LOGISTICS COMPANY TO PAY $2.8 MILLION IN CLASS ACTION LAWSUIT FOR IC MISCLASSIFICATION UNDER NEW JERSEY LAW.  USPack Logistics, LLC has reached a proposed $2.85 million settlement with almost 370 delivery drivers in a ‎proposed wage and hour class action filed in New Jersey ‎federal district court alleging independent contractor misclassification. The proposed settlement provides for $1,866,000 to be distributed to all participating class members after legal fees, the costs of administration, and a large $24,000 “service award” for the named plaintiff are deducted, with each class member receiving an average of $5,000. The class action complaint alleged that the company violated overtime and wage deduction provisions of the New Jersey Wage Payment Law, the New Jersey Wage and Hour law, and the state’s common law due to its alleged misclassification of the drivers, who deliver pharmaceuticals and related items to the company’s customers.  According to the class action complaint, the company: requires drivers to comply with its instructions, policies, procedures, and directives regarding their duties; dictates the manner in which the deliveries performed by the drivers are to be made; employs managers who have supervisory responsibility over the drivers and assign and direct their work; requires the drivers to use the company’s scanning/radio devices so that deliveries can be tracked and downloaded to the company’s computer system; and mandates that the drivers wear company uniforms and badges.  Easterday v. USPack Logistics, LLC, No. 15-cv-07559 (D.N.J. Feb. 17, 2023).

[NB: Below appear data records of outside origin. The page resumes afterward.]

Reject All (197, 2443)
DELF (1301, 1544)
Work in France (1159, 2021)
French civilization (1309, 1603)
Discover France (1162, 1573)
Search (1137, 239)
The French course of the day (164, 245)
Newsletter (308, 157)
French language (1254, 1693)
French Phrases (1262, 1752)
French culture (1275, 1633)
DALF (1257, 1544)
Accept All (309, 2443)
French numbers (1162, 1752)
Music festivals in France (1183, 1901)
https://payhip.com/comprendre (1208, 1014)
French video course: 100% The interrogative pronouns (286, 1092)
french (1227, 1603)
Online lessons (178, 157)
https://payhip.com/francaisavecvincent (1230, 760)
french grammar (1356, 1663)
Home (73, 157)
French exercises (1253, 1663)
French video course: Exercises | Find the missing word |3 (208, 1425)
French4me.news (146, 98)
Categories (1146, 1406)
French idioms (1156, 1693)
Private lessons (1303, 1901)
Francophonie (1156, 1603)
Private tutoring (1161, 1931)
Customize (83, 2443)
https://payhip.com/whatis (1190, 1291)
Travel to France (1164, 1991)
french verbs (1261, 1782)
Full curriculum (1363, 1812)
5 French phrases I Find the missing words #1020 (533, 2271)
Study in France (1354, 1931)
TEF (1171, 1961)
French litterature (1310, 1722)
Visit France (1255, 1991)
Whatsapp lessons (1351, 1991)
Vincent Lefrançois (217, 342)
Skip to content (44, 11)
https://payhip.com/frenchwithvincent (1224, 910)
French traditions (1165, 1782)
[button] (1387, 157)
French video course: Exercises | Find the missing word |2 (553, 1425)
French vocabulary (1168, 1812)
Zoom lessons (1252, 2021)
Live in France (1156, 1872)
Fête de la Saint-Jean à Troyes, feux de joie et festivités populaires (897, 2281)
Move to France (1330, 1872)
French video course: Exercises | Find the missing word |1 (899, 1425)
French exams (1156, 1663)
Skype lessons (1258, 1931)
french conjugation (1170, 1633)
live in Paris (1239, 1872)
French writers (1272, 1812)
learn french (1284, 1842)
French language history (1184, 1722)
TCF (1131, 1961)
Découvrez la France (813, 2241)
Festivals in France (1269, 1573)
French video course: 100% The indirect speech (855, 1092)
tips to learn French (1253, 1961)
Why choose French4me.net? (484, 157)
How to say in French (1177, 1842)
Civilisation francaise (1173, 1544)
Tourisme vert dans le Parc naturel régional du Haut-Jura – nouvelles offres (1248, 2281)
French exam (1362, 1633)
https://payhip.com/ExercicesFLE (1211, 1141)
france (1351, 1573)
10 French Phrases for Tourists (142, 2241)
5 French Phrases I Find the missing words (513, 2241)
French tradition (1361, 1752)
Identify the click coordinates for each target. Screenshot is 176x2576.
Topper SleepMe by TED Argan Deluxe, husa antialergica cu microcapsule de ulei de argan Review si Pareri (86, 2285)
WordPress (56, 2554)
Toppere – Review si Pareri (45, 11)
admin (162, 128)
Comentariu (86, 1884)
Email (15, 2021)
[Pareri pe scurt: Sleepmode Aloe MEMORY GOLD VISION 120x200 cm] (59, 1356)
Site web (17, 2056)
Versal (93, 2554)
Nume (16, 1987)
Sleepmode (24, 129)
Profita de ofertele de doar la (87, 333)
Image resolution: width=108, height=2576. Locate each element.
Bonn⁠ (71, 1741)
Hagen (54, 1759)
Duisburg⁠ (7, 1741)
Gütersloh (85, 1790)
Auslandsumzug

NEW JERSEY LAST-MILE LOGISTICS COMPANY SETTLES CLASS ACTION BY DRIVERS IN IC MISCLASSIFICATION CASE.  Delivery drivers and last-mile logistics company, American Eagle Express, Inc., have reached a $950,000 settlement of another class action lawsuit alleging wage deduction violations under the New Jersey Wage Payment Law due to the company’s alleged misclassification of the drivers as independent contractors and not employees. The deductions allegedly taken from the drivers’ pay included those for occupational insurance, use of the company’s electronic scanner that the company used to track the drivers’ locations and packages to be delivered, and penalties sometimes assessed for poor delivery service, lateness, background checks, and drug testing. The company, headquartered in New Jersey and Pennsylvania, is in the business of providing courier delivery services to hospitals, drug companies, and pharmacies. The proposed class action settlement creates a non-reversionary fund of $950,000. The parties now await the court’s approval of the proposed settlement.  Bedoya v. Am. Eagle Express Inc., No. 2:14-cv-02811 (D.N.J. Feb. 3, 2023).